(WHAT THE EXERCISE ASKS): Looking at the entries below, state how many lines contain the word "will". Give the number alone.

(THE DATA):
***
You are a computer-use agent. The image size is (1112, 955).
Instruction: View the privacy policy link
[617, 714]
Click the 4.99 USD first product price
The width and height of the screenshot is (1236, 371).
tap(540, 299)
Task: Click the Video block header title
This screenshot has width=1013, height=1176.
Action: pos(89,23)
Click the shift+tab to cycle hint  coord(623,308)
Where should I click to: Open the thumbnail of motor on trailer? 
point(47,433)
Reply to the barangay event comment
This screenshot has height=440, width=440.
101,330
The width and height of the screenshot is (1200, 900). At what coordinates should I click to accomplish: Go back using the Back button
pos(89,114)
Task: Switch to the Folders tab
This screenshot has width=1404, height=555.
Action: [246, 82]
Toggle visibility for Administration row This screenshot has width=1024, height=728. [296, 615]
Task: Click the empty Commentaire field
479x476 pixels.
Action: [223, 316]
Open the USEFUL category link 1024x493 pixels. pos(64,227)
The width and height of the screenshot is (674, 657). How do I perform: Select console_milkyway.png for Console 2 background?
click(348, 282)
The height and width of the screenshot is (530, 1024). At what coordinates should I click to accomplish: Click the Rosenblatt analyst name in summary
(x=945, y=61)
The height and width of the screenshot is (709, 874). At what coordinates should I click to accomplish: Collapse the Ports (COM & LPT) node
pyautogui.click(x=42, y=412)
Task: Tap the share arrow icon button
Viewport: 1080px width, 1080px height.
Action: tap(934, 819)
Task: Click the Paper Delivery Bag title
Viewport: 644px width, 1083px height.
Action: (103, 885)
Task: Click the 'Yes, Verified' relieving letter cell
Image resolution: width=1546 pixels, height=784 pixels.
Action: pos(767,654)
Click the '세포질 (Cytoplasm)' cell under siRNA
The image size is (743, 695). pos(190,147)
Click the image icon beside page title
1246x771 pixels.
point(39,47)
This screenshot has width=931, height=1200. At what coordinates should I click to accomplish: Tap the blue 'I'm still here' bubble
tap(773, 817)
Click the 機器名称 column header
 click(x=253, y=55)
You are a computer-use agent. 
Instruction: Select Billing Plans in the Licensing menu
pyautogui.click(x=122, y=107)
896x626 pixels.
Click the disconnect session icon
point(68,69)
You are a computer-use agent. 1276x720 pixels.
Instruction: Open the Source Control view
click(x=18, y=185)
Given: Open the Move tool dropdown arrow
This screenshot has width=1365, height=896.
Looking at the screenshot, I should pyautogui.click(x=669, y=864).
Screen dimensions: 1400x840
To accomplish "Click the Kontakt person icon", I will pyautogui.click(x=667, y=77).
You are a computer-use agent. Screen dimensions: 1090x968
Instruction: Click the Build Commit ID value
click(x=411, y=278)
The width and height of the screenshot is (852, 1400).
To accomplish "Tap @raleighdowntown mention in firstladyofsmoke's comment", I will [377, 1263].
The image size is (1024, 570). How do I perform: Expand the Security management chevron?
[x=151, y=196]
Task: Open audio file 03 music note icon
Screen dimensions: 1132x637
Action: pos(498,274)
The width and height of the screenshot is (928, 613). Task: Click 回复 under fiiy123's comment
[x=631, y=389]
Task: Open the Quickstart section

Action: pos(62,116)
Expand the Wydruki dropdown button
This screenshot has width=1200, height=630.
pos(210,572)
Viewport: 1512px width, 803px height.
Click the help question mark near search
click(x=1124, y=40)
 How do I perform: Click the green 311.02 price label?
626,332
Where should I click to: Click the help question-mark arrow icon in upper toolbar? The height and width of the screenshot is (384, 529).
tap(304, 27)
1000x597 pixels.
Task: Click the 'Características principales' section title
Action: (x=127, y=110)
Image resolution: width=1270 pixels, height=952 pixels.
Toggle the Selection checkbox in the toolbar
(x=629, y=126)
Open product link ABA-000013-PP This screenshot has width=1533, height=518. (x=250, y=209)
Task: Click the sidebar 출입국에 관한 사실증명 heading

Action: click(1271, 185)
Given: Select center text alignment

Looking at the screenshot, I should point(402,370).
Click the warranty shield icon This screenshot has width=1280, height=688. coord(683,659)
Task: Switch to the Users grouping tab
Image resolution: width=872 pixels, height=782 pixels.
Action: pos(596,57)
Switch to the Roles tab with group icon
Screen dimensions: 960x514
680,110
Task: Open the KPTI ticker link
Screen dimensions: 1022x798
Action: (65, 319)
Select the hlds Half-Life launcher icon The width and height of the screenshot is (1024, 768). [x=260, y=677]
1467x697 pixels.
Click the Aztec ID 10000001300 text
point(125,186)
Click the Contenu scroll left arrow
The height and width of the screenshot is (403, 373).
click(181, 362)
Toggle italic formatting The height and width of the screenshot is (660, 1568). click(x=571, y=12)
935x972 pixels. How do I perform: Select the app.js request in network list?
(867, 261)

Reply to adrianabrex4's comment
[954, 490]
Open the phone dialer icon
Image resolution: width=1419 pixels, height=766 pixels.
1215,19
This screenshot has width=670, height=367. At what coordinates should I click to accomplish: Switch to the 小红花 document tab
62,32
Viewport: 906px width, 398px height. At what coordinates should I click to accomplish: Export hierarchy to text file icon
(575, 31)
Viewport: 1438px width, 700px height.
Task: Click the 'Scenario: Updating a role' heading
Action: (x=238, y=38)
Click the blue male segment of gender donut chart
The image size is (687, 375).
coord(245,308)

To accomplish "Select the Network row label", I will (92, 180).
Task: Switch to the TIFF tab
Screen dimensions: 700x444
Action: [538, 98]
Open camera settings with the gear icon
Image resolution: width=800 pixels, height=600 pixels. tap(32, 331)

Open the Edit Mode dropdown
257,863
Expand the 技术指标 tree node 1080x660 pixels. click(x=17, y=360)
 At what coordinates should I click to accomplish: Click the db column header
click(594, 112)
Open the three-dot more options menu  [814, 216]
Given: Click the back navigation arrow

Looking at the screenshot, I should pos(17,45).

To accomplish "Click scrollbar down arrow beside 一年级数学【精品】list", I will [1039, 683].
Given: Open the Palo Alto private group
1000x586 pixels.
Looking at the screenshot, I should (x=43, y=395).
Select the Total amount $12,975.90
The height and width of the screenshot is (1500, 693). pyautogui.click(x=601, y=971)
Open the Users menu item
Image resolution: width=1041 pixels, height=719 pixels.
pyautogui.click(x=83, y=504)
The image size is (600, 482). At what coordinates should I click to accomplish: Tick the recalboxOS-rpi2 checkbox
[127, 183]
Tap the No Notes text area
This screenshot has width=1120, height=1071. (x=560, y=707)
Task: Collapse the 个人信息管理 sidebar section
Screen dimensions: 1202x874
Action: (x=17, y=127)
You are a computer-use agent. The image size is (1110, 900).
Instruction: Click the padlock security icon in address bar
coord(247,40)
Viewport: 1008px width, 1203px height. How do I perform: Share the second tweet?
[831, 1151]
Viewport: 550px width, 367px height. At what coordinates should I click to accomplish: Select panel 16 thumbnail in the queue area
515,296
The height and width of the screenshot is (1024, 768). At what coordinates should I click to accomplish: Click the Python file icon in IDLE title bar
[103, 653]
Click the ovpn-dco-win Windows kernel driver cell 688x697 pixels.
***
(SOLUTION TO THE EXERCISE): 4